Washington County
Historical Society
 
Be Captured by the Past

Fun History Facts

Here are a few fun history facts.  Take a look & see how many you already knew.  Enjoy!  

1.  Teddy Roosevelt is the youngest man to become president of America at the age of 42. John F. Kennedy was the youngest man ever to be elected as president of America at the age of 43.

2.  France’s Emperor Napoleon III gave his most honored guests cutlery made from aluminum. At the time, aluminum was very rare and expensive. Other guests were given silver or gold cutlery.

3.  The first food grown in outer space was potatoes in 1995 aboard the space shuttle Columbia.

4.  The Shawnee Indian tribe gave Daniel Boone the name Sheltowee (meaning “Big Turtle”) in 1778, because he wore a heavy pack on his back and walked slowly.

5.  The trench coat was created for foul weather for British soldiers fighting in World War One. The coat was designed by Thomas Burberry and became part of the British uniform.

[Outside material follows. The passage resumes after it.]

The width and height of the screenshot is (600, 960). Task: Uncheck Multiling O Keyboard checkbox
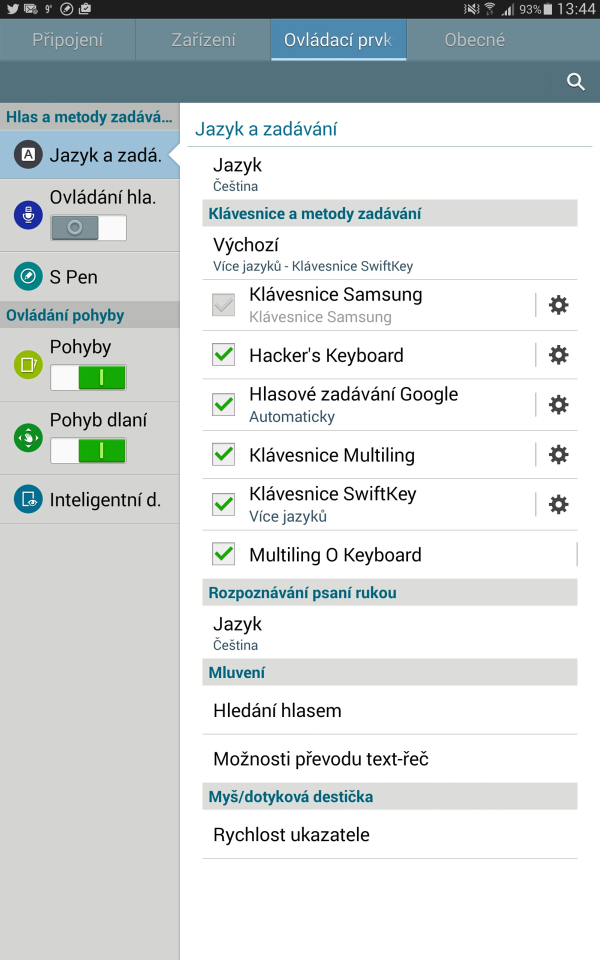click(x=224, y=554)
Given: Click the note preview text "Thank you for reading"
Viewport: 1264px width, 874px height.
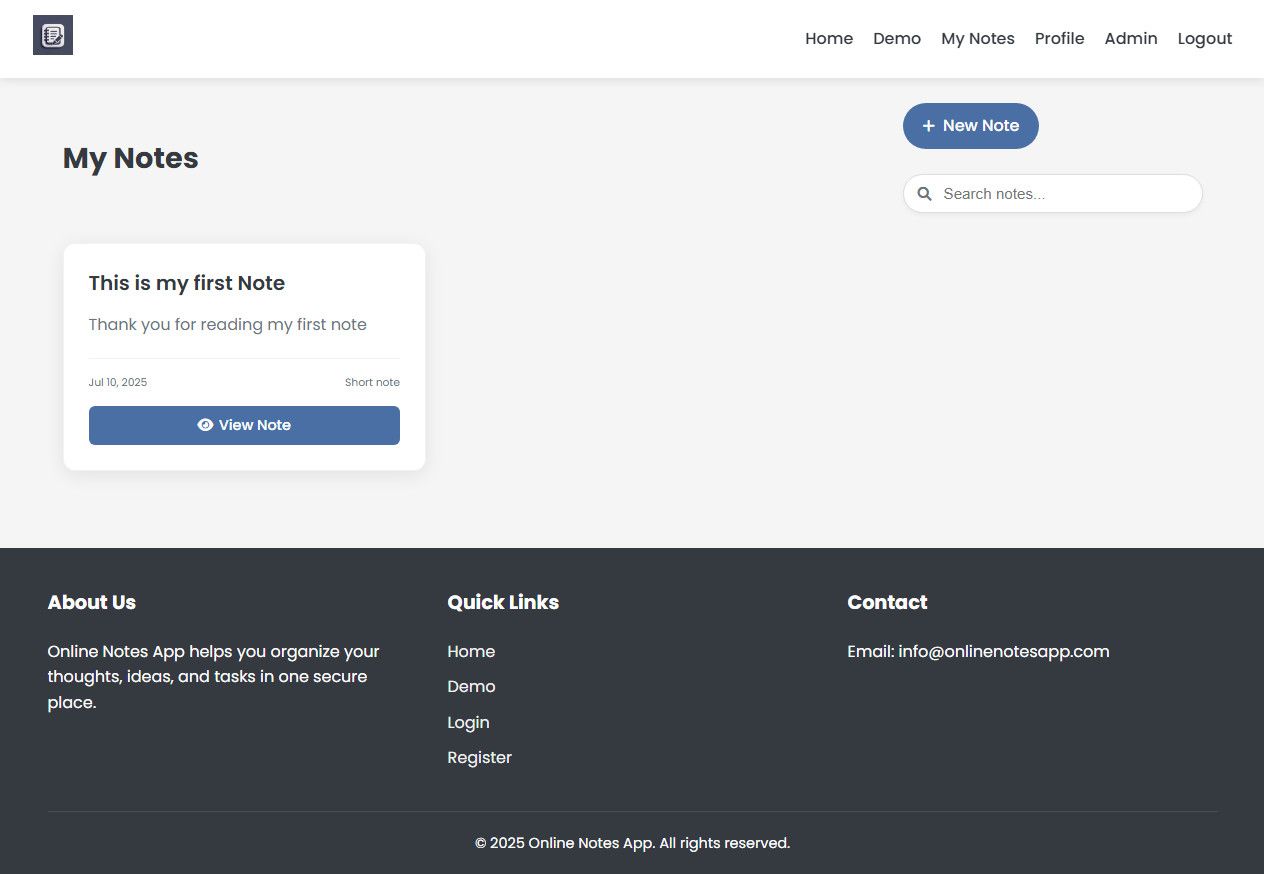Looking at the screenshot, I should (x=227, y=324).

6.  The U.S. Forest Service initially called its mascot “Hotfoot Teddy”, before his name was changed to Smokey Bear. Hotfoot Teddy was found as a cub in 1950 after a forest fire in Lincoln National Forest in New Mexico. He was given his nickname because he had a badly singed foot.

7.  After Alexander Graham Bell invented the telephone, his landlady complained that he made too much noise shouting into the phone. As a result, Bell’s assistant, Thomas Watson, would throw blankets over some of the furniture and climb underneath when making a call. Thus, the invention of the first phone booth. By 1883, he upgraded to an enclosed wooden booth with a screen window, a writing desk, and a ventilator.

8.  The city of Venice was founded by the citizens of Padua. They fled to the swampy area to escape the forces of Attila the Hun.

9.  In 1875, baseball player Charles Waite was the first player to wear a baseball glove which led to fans ridiculing him as a sissy. The glove was thin, flesh-colored, and unpadded.

10.  In 1865, a cholera epidemic swept through a small town where Max Hoffman, a five-year-old U.S. boy, lived. Hoffman became infected and as far as anyone could tell, died. For a couple of nights after his funeral, Hoffman’s mother had vivid nightmares of Max still being alive that she insisted that her husband dig up the coffin. Mr. Hoffman did, and when he opened the coffin he saw signs of life and was able to revive his son. Max made a full recovery and lived to the age of ninety.